Posts Tagged ‘Manage finances’
Woman’s Financial Condition According to Her Age
Age 20 years for women in general are now starting a career and a job. This is when young women began to earn. Furthermore, the financial needs begin to increase as the age and status of single or paired (with or without children).
The financial needs of women began to increase after marriage, childbirth, educate children, to retire. After a period of retirement age, you are no longer productive, it means no more income productive age appropriate. With appropriate financial planning stages of your life, you can get a better financial condition though no longer productive.
Prudential’s share ways to manage finances, as outlined in the book titled “Managing the Fund for Women Tips: Investing in Your Future.”
Single people aged 20-30 years
Should begin to recognize your financial condition in the early career and work, while you are still very productive. You must already have an income, but check back to how much expenditure or liability, such as personal loans, credit card bills, or help the needs of the family.
Do not forget, there are expenses associated with your wishes. For example, want to have a private vehicle, laptop, vacation, continuing education, get married and honeymoon.

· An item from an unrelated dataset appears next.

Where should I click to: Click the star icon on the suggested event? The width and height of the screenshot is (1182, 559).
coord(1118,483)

By understanding the sources of your income and expenditure, continue preparing a monthly budget. Allocate finance under the post and scale of your priorities. We receive a monthly salary, simply take 10 percent for savings (read: Tricks Without Spending Salary Guilt).

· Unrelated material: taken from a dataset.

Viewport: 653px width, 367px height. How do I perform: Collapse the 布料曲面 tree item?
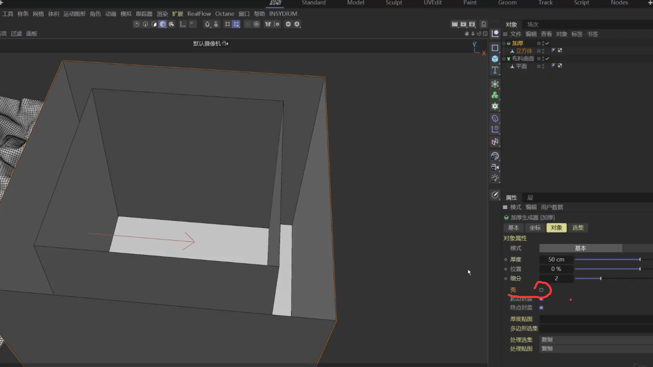click(504, 59)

Begin to familiarize yourself to be disciplined and committed to manage your finances from the age of earning.
Couples aged 25-35 years
Since getting married, you and your spouse had total income increases. Personal expenses can be more efficient because it is borne along. But still allocate a reserve fund amounting to 3-6 times the monthly expenditure. Also, start looking for the right investment products as required. Of course, before you have first have a savings.
Insurance needs are also important for those of you who have more funds. Polar life insurance for the head of the family.

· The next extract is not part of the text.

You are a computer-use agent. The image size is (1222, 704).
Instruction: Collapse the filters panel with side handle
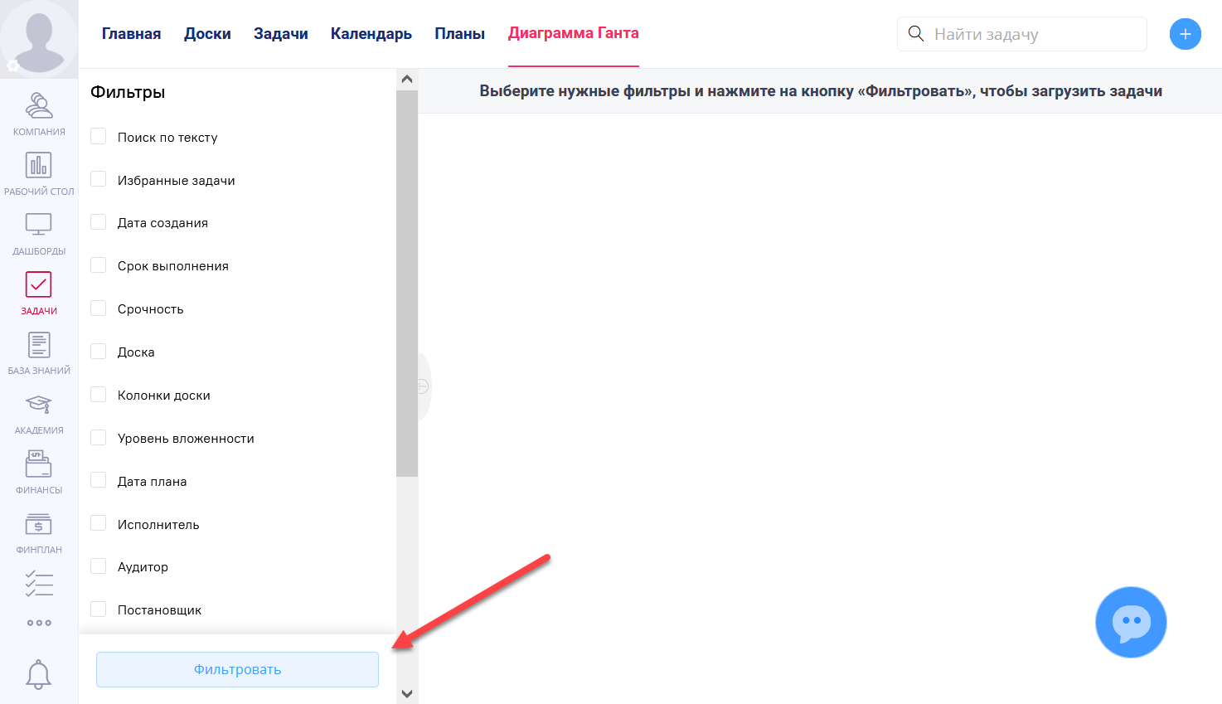click(423, 386)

If two heads have different wants and needs, then communicate and set long term goals together. For example, you and your partner will want to honeymoon. Preparation of pregnancy and childbirth have also started planned financially for a young couple, including other needs such as vehicles, homes, and children’s education. Set the priority of needs and how to plan finances.
Couples aged 30-40 years with children
In the case of desires and needs, you and your partner must be adept at distinguishing the two things that often disrupt the financial stability. Set priorities together, what need would you and your partner dahulukan? Education costs, home, family holidays, happy children, or helping a parent?
Seeing the higher costs due to inflation which is always increased every year, be sure you have a small family savings. Householders should start with life insurance guarantee life. If husband and wife work, plan for investment as well as “saving” your retirement future.
Manage finances by setting priorities and allocating funds from monthly income, can save you from financial ruin. At least you have a reserve fund, savings or investments that could be sold if there has been an unexpected condition. Such as critical illness, layoffs, or even forced to divorce. As a woman, you also need to be financially independent.